Get your priorities in order as you search for a mortgage. If you are short on time, then you are short on luck. If you have a poor credit rating, then you are not going to have fun. You need to search for a product that meets your best needs, you want the lowest possible price, and you need a credible and trustworthy lender who won’t pull the rug out from under you.
The Two Questions You Should Ask Yourself
Ask yourself how long you plan to stay in your new home. It should inform your mortgage decision. As can imagine, the longer you plan on staying in the home, the easier it will be to find a mortgage that fits your needs.
The second question is, if the monthly payment increased, how would you feel about that? Would you be happy because you are paying off your mortgage earlier, or would you feel worried about missing payments? Use a service like What’s My Payment and figure out how much your payments would be for the first year, and then run a few scenarios where the payments increased. How do you feel about the results?
Mortgage Payment Fundamentals
Traditionally, you have fixed rate mortgages and adjustable rate mortgages. Your fixed rate mortgage will not change throughout the life of the loan. A variable or adjustable rate will go up and down during the life (term) of the mortgage.
A variable rate mortgage, also known as an adjustable rate mortgage (ARM) will often give you a short period of fixed rate followed by adjustable rates thereafter. For example, the rate may stay the same for the first seven years, and then be up for adjustment every year after that.
If you are planning on living in your house for years and years, then a 15 or 30 year fixed rate mortgage may suit you. If you want the lowest starting rate, then a variable rate is probably for you.
The Fees You Pay
Even though your mortgage rate is important, you shouldn’t overlook the cost of fees. At least when you pay your mortgage, you are paying towards the interest or the actual loan. When you pay fees, it is a waste of money. You are paying money into the lender’s profits and nothing more.

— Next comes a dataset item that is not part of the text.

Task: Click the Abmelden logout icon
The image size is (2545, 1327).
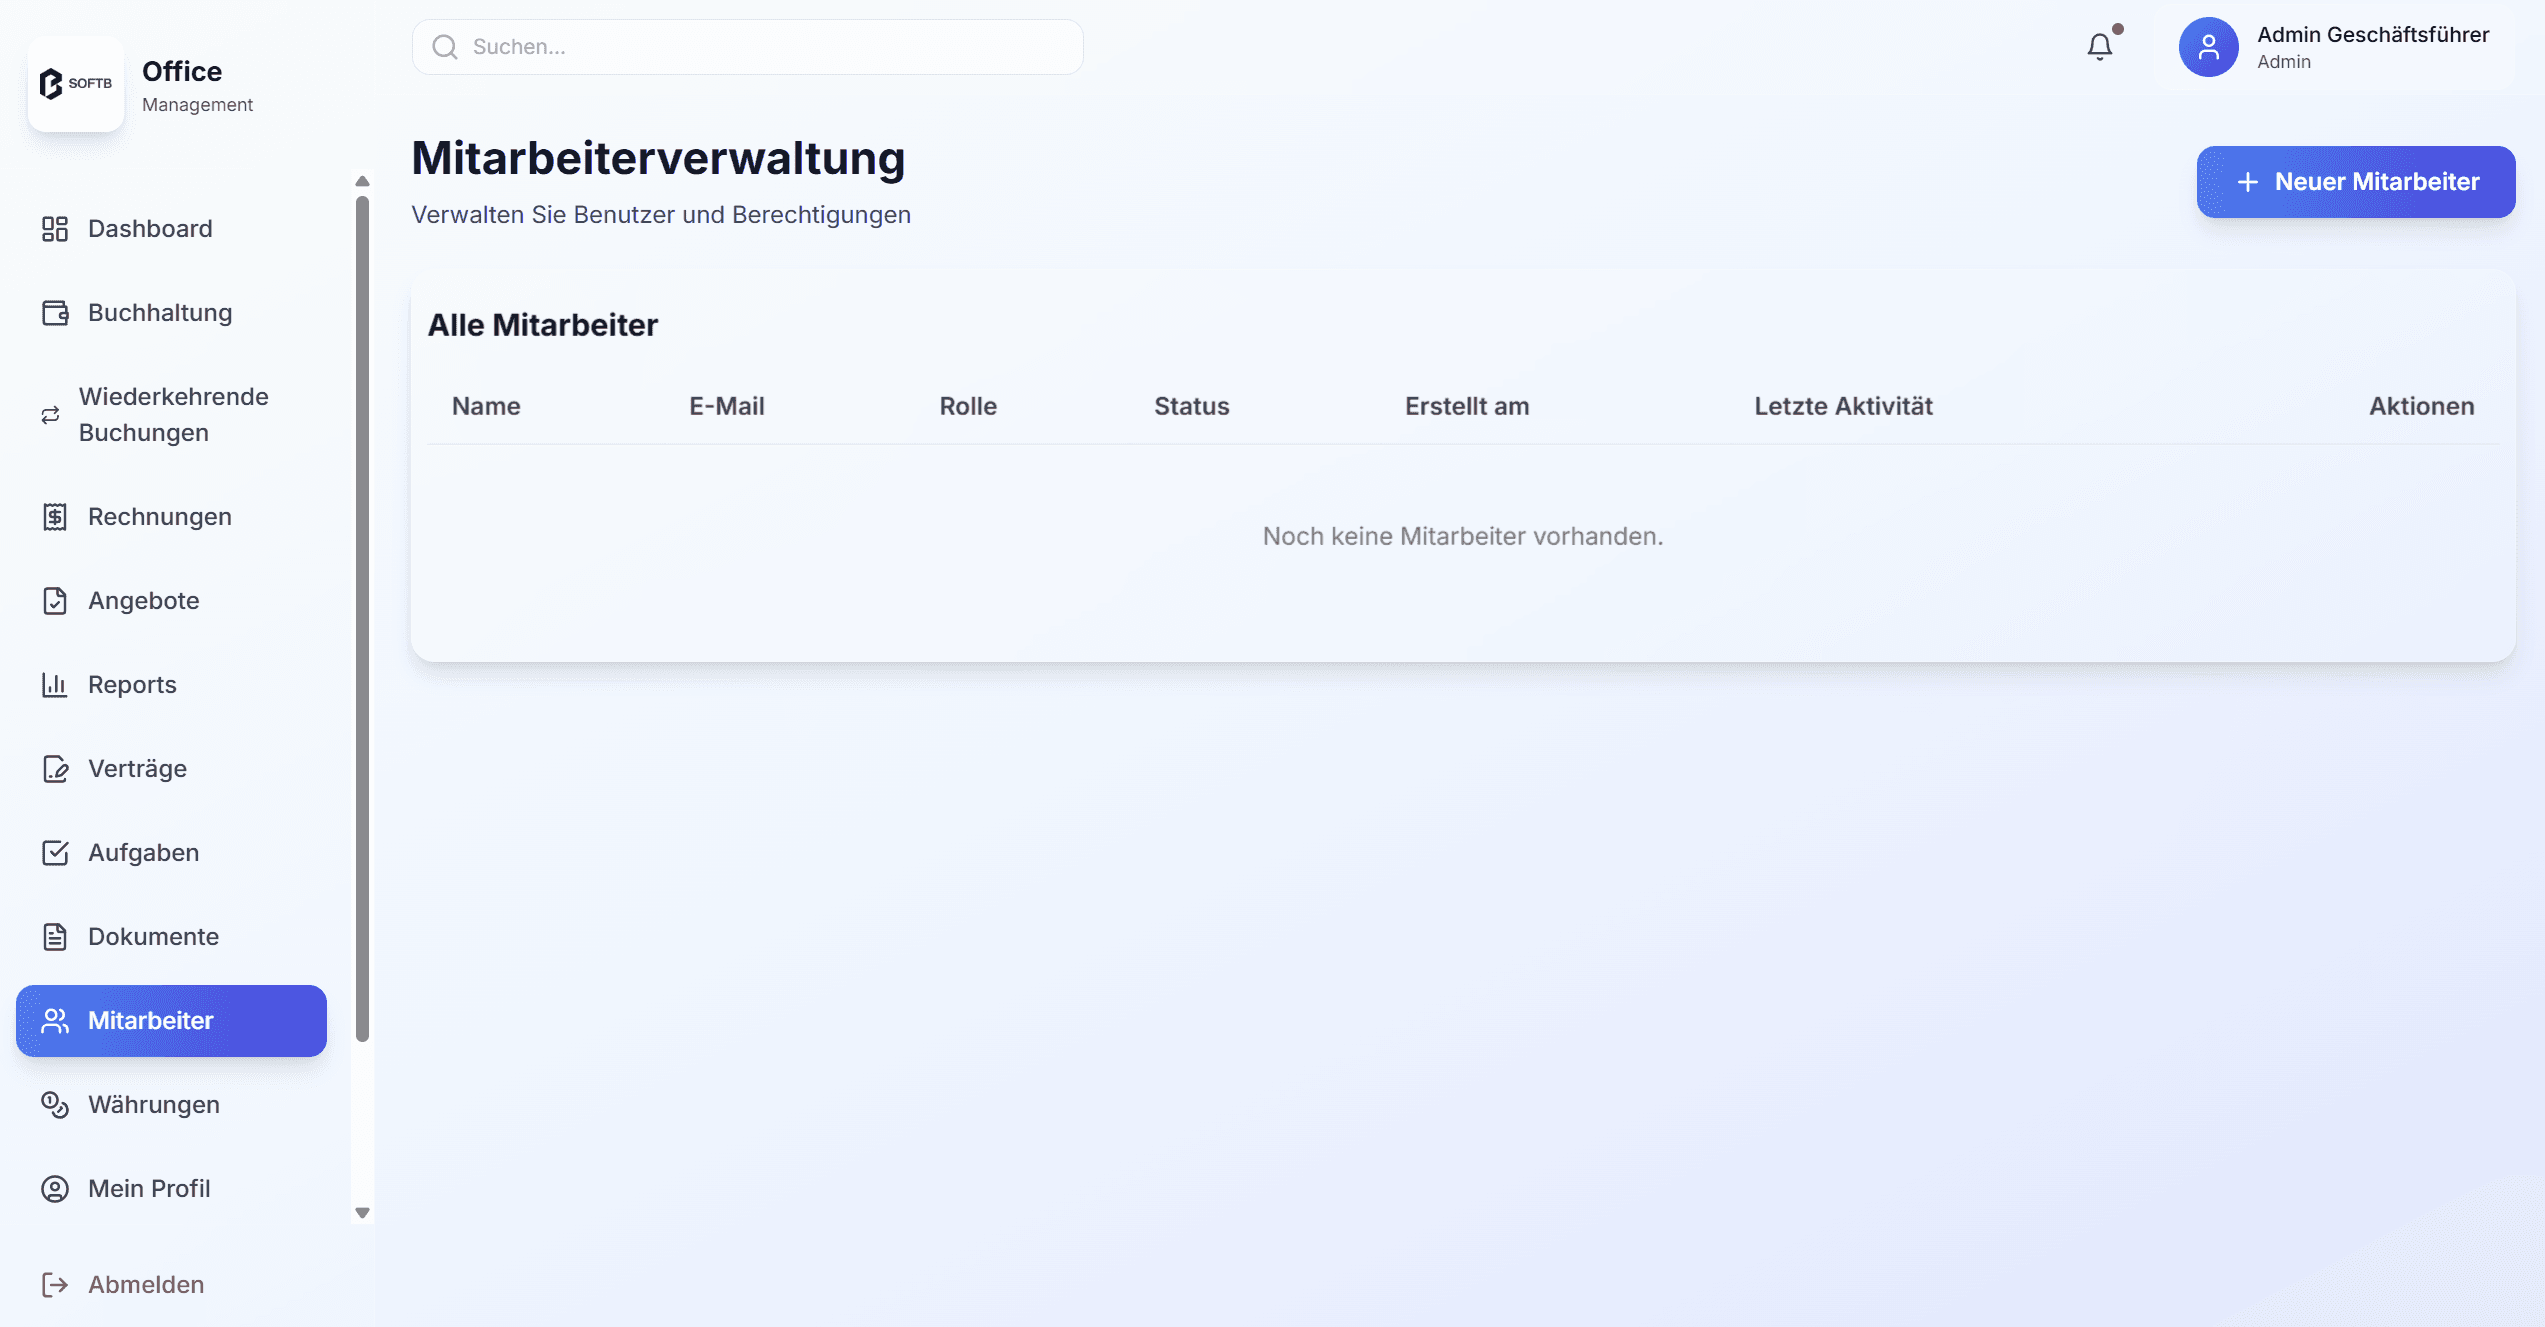Action: pos(55,1285)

When mortgage companies quote an APR, they are quoting the mortgage rate and the cost of some of the fees. When a company offers a low APR, it probably means they have a low mortgage rate and low fees.
As mentioned, the APR accounts for most fees. Mortgage companies have a way of sneaking additional fees in there. For example, a missed payment fee wouldn’t appear in the APR, but it may be a big issue if you are the sort of person who mismanaged monthly bills.
Your Credit Rating
A large part of how you are judged depends on your payment history, your credit cards, rent payments and so forth. They will also strongly consider how much you already owe since they do not want to compete with your other debt. They will consider how long you have had credit, when you last applied for credit and the types of credit you have. If you have good credit, they will try to entice you with attractive-sounding rates. If you have okay or bad credit, then they will try to rinse you for every penny you have.
These days, if you have a credit rating around the 600 area, then you will get offers, but they will be bad. The closer you are to 850, the nicer your rates and your monthly payments will be.
When they talk about your FICO score, the closer you are to 620, then the worse your APR rate will be, and so the higher your monthly payments will be. If your FICO score is closer to 850, then you will start receiving lower rates which results in a smaller monthly payment. This is true in mathematical terms, but you may ask for a larger monthly payment so that you can pay off the house a little quicker.
Can They Raise My Payments Overnight?
In most cases, yes, the lenders are able to pull the rug from under you and increase your payment amounts overnight. If you have a fixed-rate mortgage, then it is trickier to change your rates and change your payment amounts. If you have yearly rate adjustments, then the lender may decide that you are not paying enough. They may keep your rates the same and demand a higher payment per month, or they may increase your rates and ask for more money per month.
Ideally, you could then go to a different lender and transfer your mortgage to them, but if your credit rating has gone down since moving into your house, or if your circumstances have changed in a bad way (e.g. you lost your job), then other lenders may not take on your mortgage, or may offer similarly high rates.